最近、金箔が気になっている。日本の金箔の99%(ほぼ100%?)は金沢で作られていると言われる。前に石川県を旅したときも工房を訪れたいと思っていたのだがタイミングが合わず、結局見ることができなかった。そんなこともあり、「金沢・世界工芸トリエンナーレ」に出かけた今回、金箔の工房を見学することにした。
「金箔が、大陸からいつごろ日本に伝わったのか、詳しいことは明らかではありませんが、古くから多くの文化遺産に使われてきました。17世紀末には、幕府が統制を行い、金箔を作れるのは江戸と京都だけになりました。現在の日本橋には金座、銀座と並んで箔座があったそうです。その後、明治維新とともに統制が解除されましたが、現在金箔を作っているのは金沢だけです」(高岡製箔・高岡昇社長)
和紙、木工、漆、陶器、金糸、仏具……日本の伝統文化は金箔を抜きに語ることができない。多くの寺社仏閣も金箔を使っている。
金箔作りは、とても繊細な作業だ。金地を叩きながら極限まで延ばしていくのだが、その薄さは1万分の1〜2ミリ。このとき重要になるのが、箔を叩くときに一枚ずつ挟むための和紙「箔打紙」だ。

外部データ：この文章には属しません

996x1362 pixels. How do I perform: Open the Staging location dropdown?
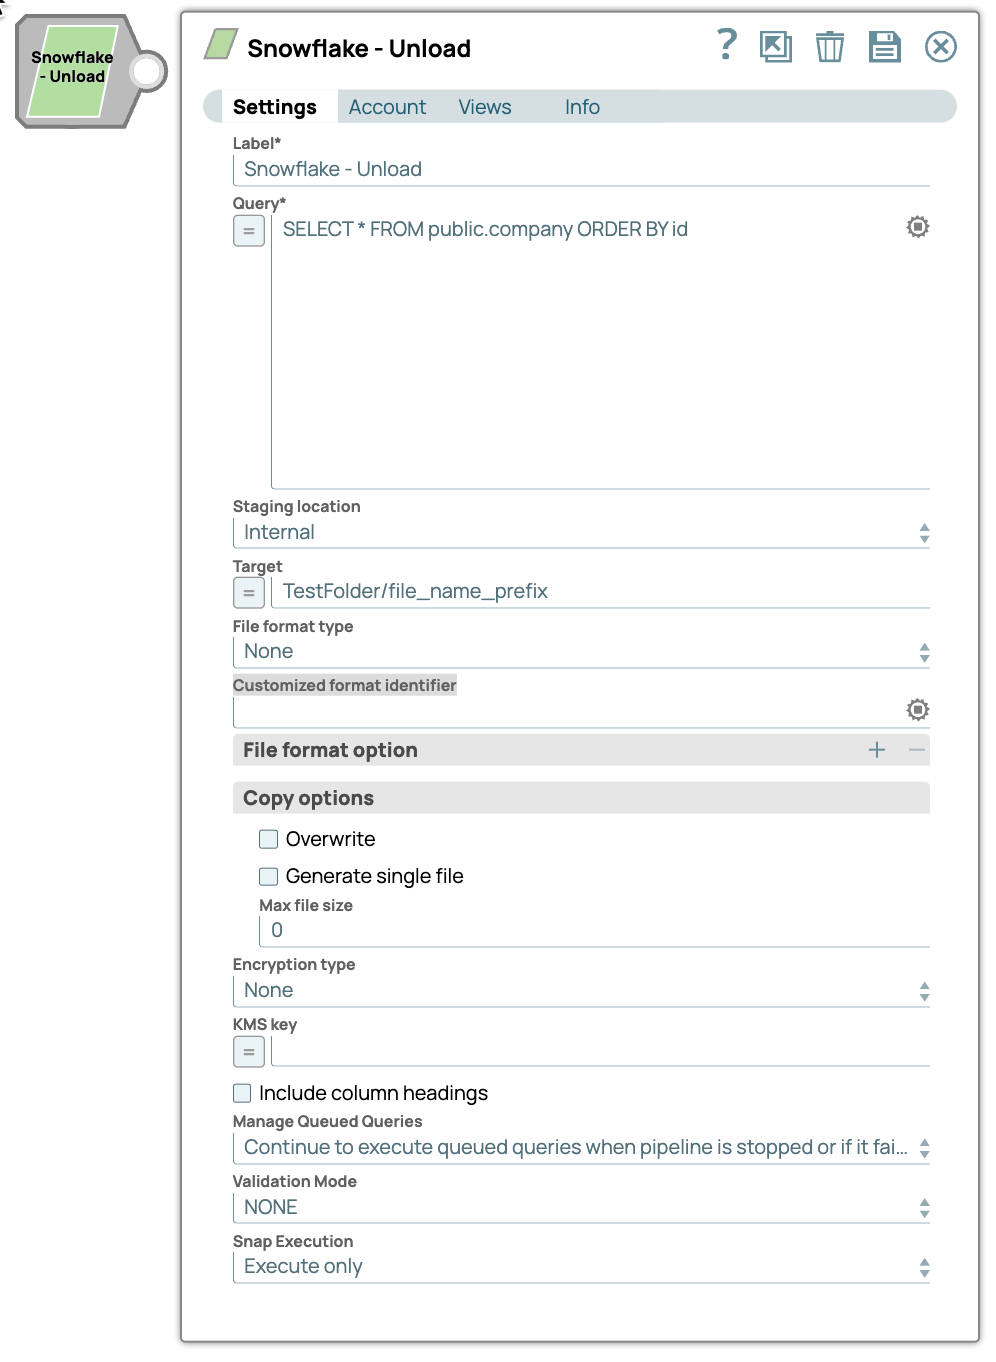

「金沢で金箔作りが盛んになったのは、さまざまな要因がありますが、和紙を箔打紙に育てる仕込みにおいて、気候と水質が適していたことが挙げられます。箔打紙はワラの灰汁などに浸け込んで仕込みますが、この紙仕込みがもっとも重要な作業で職人の腕の見せどころ。金箔の仕上がりの8〜9割はこの紙仕込みで決まる。いい箔打紙に仕上がれば、艶のある美しい金箔になります」
紙と金地を交互にはさみ、電話帳のような厚さにしたものをひたすら均等に叩く。これが“金沢伝統箔(縁付)”を作るための作業だ。少しだけ体験させてもらったが、かなりの強さで機械が紙を押し叩く。この衝撃に耐えるのだから、相当紙が強いのだろう。腕のある職人が仕上げた箔打紙なら、20回ほど仕込み直して使えるという。
ちなみに現在、叩く作業は機械で行っているが、当然昔は手作業。それでも伝統的な手法にこだわる清水寺などの寺社仏閣から、「手打ちの金箔が欲しい」という注文が入ることもあるのだという。
出来上がった金箔は、1枚ずつ電話帳のページをめくるようにチェックする。とにかく薄く軽いので、室内の空気を動かすのは厳禁。真夏でも真冬でもエアコンは使えない。そんななかで繊細な金箔を扱う集中力は、大変なものだろう。
多くの伝統工芸と同じように金箔の需要自体は減っている。そんななか、高岡製箔は、工房の隣に「箔座」というショップを開き、金箔の可能性を探っている。店内には総金箔の茶室があるほか、金箔を使ったアクセサリーや金箔入りの焼酎やケーキ、化粧品など、さまざまな金箔グッズが並んでいる。料理にも使うことができるそうで、中には割り箸を割ると、金箔が料理の上にはらはらっと落ちるようなアイデア商品もあった。出されたお茶にも金箔が浮かんでいた。
「味も何もしませんから、気にしないで飲んでください(笑)」
僕は真新しい金箔のピカピカした感じも好きだが、少し時間がたって、剥げかけてかすれたような風合いに魅力を感じる。200年、300年経ったような琳派のような表現が今の時代にできたら非常に面白いのではないだろうか。それこそ日本ならではのアートになり得る気がする。
しかし、それも素晴らしい職人がいてこそ。伝統の技で金箔を作れる職人はどんどん減ってきているそうだが、高岡製箔ではなんとか次世代にその技術を伝えようと、若い世代の育成にも力を入れている。しかし、職人を増やすためには、その工芸品を使う文化を育てていかなければならない。文化は職人が創るのでは無く、それを使う我々が創るモノ。今なくなりつつある文化の価値を再認識し、現代の文化として新たに作り変えて行きたいと、箔作りを見ながらさらに強く思った。